To all responsible and reputable emailers that I've bought products or services from:

 Feel free to send me email. I don't really have the time to bother with figuring out how to give you permission. I don't want a relationship with you, I want you to sell me stuff as well as you can so I can make an informed decision whether to buy.

 Since I already do business with you, I expect to see some emails that actually relate to what I've bought or maybe searched for or even read/reviewed on your site. But you can also send me random items... eventually something will be of interest. It's your dime (or 0.025 cents or whatever you pay to send me an email). 

Don't expect me to open everything - but I'll go back and search for your emails when I am ready to buy. And when I decide you're just not relevant to me -- like Babies 'R' Us now that my kids aren't exactly babies anymore -- I'll just delete your emails or opt-out or hit the "spam" button or something. Whatever is convenient for me. 

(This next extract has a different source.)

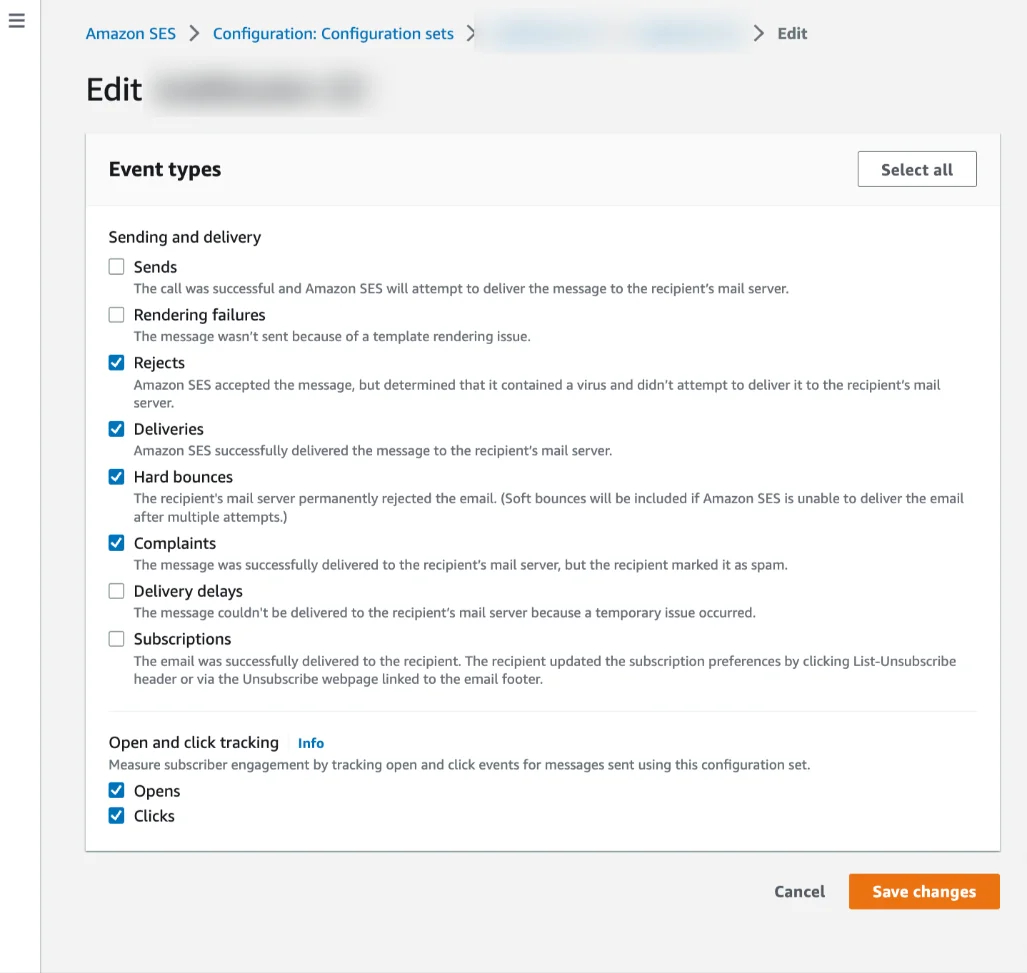1027x973 pixels.
Task: Toggle the Complaints checkbox off
Action: click(x=117, y=543)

Of course, if you decide to waste my time by waiting for me to raise my hand and ask you to send me emails, I'll do business with someone who has the guts to send me their best efforts instead of hiding behind silly arguments about the ethics of talking to me in a channel I use daily. For all I know, I already gave you my email address and permission. Or not. I don't care either way. This non-relationship you think we have isn't worth my time or effort unless and until I decide I need something you have. Please remember that in the future, when you're agonizing over whether to send me a message or not. 

  Sincerely,

Your customer

 

How many of you think it's your customer's responsibility to figure out how to ask you to sell them stuff?

Please share!

32 comments about "Does Permission Need To Be Explicit?".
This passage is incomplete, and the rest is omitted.